Despite its significant advantages, large model predictive technology is not without flaws; there remains a gap that urgently needs to be bridged from the laboratory to real-world application scenarios. Firstly, the model’s generation and reasoning capabilities do not equate to actual predictive capabilities. Some models perform excellently in simulated meteorological prediction tests but often “fail” in real severe convective weather warnings, simply because the test answers are embedded in the training data, while real predictions require comprehensive assessments of unobserved events—it’s easy to theorize, but challenging to execute. Secondly, retrieval enhancement addresses symptoms rather than root causes. Although pairing models with information retrieval improves prediction accuracy, it also indicates that the model relies solely on its memory, akin to guarding an old library, struggling to keep pace with real-world changes; real-time acquisition of the latest knowledge is crucial. Furthermore, hallucinations and factual instability pose core obstacles, akin to hidden time bombs. Additionally, constraints related to cost, data, and evaluation systems make large-scale applications challenging. Training high-precision models requires vast computational resources, resulting in high development costs; in reality, time series data is fragmented and lacks uniform labeling, raising the question of how to produce quality outputs from inferior raw materials.
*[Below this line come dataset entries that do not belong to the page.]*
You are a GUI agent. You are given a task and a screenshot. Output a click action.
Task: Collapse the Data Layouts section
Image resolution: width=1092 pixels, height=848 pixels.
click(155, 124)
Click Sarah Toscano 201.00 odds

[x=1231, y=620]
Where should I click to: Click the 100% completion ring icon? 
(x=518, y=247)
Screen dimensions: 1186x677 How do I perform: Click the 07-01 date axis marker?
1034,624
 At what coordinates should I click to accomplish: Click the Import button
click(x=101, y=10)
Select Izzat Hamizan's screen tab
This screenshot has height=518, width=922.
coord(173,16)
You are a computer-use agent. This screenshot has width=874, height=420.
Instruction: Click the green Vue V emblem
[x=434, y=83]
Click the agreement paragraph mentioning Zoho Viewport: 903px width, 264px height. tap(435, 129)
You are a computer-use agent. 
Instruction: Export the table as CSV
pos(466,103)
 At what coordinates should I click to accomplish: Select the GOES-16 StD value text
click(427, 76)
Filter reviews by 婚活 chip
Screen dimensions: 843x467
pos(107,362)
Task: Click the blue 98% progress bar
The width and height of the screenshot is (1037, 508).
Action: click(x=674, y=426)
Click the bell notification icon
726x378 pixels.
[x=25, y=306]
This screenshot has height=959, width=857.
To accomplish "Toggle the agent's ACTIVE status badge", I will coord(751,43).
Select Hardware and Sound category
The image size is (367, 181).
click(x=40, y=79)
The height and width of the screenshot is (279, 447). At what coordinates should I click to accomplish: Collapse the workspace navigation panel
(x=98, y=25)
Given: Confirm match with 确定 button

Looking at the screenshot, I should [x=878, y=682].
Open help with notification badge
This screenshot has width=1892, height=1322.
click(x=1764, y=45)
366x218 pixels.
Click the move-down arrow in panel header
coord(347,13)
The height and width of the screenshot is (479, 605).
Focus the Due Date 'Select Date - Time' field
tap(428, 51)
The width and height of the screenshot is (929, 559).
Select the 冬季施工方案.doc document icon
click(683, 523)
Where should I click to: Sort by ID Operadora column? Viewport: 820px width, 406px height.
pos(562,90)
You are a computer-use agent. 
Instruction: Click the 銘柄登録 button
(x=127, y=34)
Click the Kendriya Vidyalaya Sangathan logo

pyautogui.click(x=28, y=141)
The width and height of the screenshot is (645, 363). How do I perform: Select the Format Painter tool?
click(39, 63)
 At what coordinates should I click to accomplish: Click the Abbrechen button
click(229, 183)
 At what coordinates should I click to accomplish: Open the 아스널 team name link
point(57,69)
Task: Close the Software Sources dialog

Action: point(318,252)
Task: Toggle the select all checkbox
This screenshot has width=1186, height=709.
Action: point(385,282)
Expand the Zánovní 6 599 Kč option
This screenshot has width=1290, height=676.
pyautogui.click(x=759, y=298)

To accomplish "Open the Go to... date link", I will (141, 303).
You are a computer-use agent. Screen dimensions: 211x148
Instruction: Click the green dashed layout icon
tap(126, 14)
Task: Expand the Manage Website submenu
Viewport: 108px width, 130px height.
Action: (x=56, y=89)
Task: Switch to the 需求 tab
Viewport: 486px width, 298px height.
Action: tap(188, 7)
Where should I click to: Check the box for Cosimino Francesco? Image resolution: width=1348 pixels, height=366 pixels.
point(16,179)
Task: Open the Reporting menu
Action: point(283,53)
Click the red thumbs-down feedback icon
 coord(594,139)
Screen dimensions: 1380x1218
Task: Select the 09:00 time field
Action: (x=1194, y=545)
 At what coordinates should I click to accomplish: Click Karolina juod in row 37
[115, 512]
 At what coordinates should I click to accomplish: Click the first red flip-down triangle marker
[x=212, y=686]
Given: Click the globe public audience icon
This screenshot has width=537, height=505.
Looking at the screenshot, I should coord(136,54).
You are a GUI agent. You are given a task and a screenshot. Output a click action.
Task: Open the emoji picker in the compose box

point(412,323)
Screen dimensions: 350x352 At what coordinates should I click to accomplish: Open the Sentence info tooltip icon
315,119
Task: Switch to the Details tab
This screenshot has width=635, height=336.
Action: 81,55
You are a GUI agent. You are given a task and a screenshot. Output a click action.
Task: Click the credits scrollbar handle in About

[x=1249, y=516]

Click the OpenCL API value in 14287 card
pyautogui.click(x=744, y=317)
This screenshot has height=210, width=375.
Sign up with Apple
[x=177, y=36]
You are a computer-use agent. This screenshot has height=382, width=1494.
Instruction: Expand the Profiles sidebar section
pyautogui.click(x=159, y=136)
Existing evaluation systems often emphasize numerical errors while neglecting factual stability, leading many models to appear excellent yet struggle to implement.

Looking ahead, the development direction of large model predictive technology is clear and focused, centering on “from powerful to trustworthy,” aiming to create a mature technical system that can stably serve real-world decision-making. Firstly, general large models will evolve into specialized foundational models for predictions, demonstrating stronger competitiveness in high-precision demand scenarios such as meteorology and finance. Secondly, tool enhancement will become an important direction, enabling models to autonomously invoke external tools like search and simulation, akin to equipping intelligent agents with treasure chests to better tackle complex scenarios. Thirdly, trustworthiness, controllability, and explainability will become research priorities; future prediction systems must not only achieve numerical precision but also quantify risks and trace judgment bases, which is key for high-risk scenario implementations. Fourthly, low-cost deployment and industrialization will accelerate; as inference costs decrease and open-source ecosystems improve, technology will transition from being exclusive assets of a few institutions to common tools across various industries. Lastly, domestic research will focus on localized adaptations, creating specialized models that align with the Chinese context and local data, ensuring that large models are more accurate, stable, and trustworthy in domestic financial risk control and government early warning scenarios.